## CONSIGNE
Relevez toutes les dates des séances publiques indiquées pour Haïti dans l'extrait source ci-dessous.
::: EXTRAIT SOURCE
Le 12 octobre, M. Ruiz Massieu se disait « encouragé » par l’approche de « paix totale » adoptée par le nouveau Gouvernement colombien désormais en place. Il citait en exemple les premières réunions de deux organes « essentiels »: la Commission de suivi, de promotion et de vérification de la mise en œuvre de l’Accord de paix final et la Commission nationale des garanties de sécurité. Il prenait note également de la décision du Gouvernement de reprendre les pourparlers de paix avec l’Armée de libération nationale (ELN), suspendus sous la présidence Uribe et de la signature d’un accord avec la fédération des éleveurs. Le nouveau Ministre des affaires étrangères du pays, M. Ávaro Leyva Durán, assurait: « Nous avons mis les choses en marche. » Face à cette « politique audacieuse », le Représentant spécial demandait au Conseil un « appui décisif » alors qu’approchait l’échéance du Mandat de la Mission de vérification. Les membres du Conseil saluaient largement des « évolutions qui nourrissent les espoirs », notamment la Fédération de Russie, qui se réjouissait de la nouvelle approche du Gouvernement colombien, « fondamentalement différente » de celle de l’administration précédente. L’amélioration des relations avec le Venezuela voisin était également saluée par plusieurs des membres du Conseil, dont beaucoup annonçaient déjà leur soutien au renouvellement du mandat de la Mission.
Le renouvellement intervenait le 27 octobre. Adoptée à l’unanimité, la résolution 2655 (2022) reconduisait le mandat de la Mission de vérification jusqu’au 31 octobre 2023, sans changement. Toutefois, le Conseil, qui réaffirmait son « attachement sans réserve » au processus de paix, prenait acte d’une demande formulée le 17 octobre conjointement par le Gouvernement colombien et le parti des anciennes FARC-EP -les signataires de l’Accord de paix final- qui le priaient d’envisager de charger la Mission de contrôler la mise en application de deux points précis de l’accord de paix, portant sur la réforme rurale intégrale et les questions ethniques.
Haïti
- 7 séances publiques: 18 février, 16 juin, 15 juillet, 26 septembre, 17 octobre, 21 octobre, 21 décembre
- 2 résolutions: 2645 (2022), 2653 (2022)
La « triple crise » -politique, économique et sécuritaire- que connaissait déjà Haïti a continué de se dégrader pour atteindre un niveau catastrophique à l’automne, au moment où se déclenchait une nouvelle épidémie de choléra et où le blocage des ports par les gangs empêchait l’aide humanitaire. Sous la pression notamment de la Chine, le Conseil en est venu à adopter un régime de sanctions -le premier à être imposé à un pays depuis 2017- très ciblées. La question de l’envoi d’une force internationale de police est en revanche restée en suspens.
::::::
::: EXTRAITS DE DONNÉES
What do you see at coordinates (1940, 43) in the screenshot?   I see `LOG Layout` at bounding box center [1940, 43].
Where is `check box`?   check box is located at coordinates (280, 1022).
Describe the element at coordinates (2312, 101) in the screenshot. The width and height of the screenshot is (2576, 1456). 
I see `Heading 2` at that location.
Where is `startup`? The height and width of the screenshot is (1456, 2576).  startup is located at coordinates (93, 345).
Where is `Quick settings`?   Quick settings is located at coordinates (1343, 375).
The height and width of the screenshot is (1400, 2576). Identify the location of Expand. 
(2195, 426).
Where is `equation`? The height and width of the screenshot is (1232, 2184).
::::::
## RÉPONSE
- 18 février
- 16 juin
- 15 juillet
- 26 septembre
- 17 octobre
- 21 octobre
- 21 décembre